Provided entries>
■ ■ ■
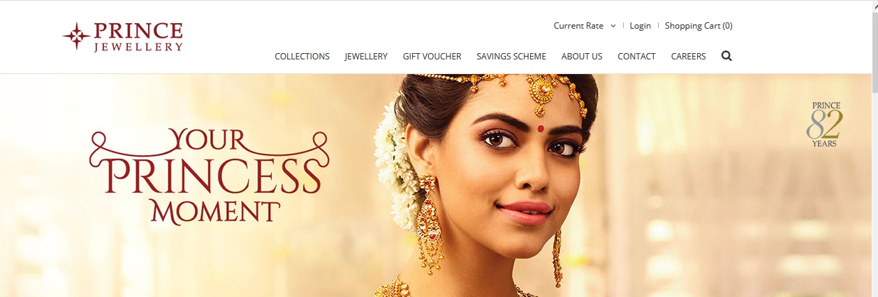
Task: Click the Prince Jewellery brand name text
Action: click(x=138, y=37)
■ ■ ■
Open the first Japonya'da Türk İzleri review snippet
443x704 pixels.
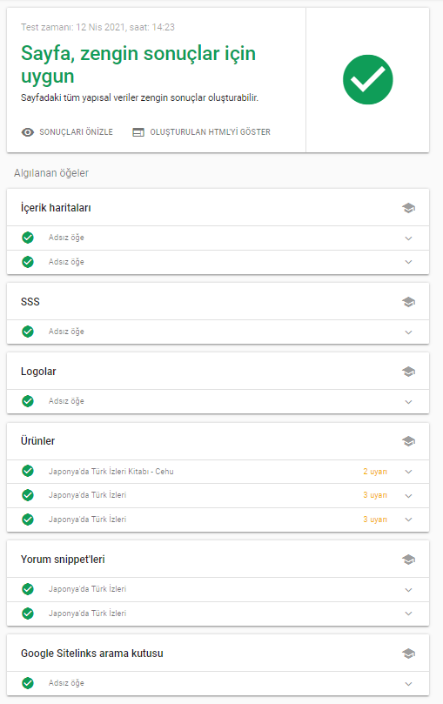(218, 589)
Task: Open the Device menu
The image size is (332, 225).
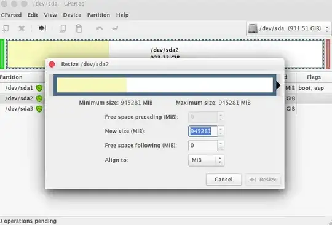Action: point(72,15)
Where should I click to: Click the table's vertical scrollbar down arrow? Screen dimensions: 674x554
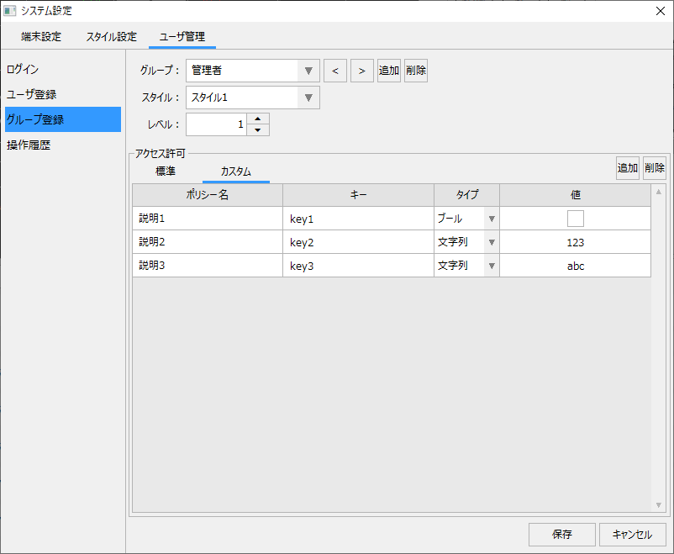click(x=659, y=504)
■ ■ ■
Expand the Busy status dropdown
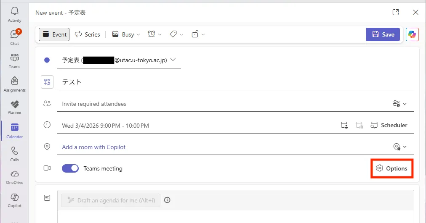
■ ■ ■
Task item> The number alone is the answer: work out how many lines in the data contain "Open".

Response for this exercise> 2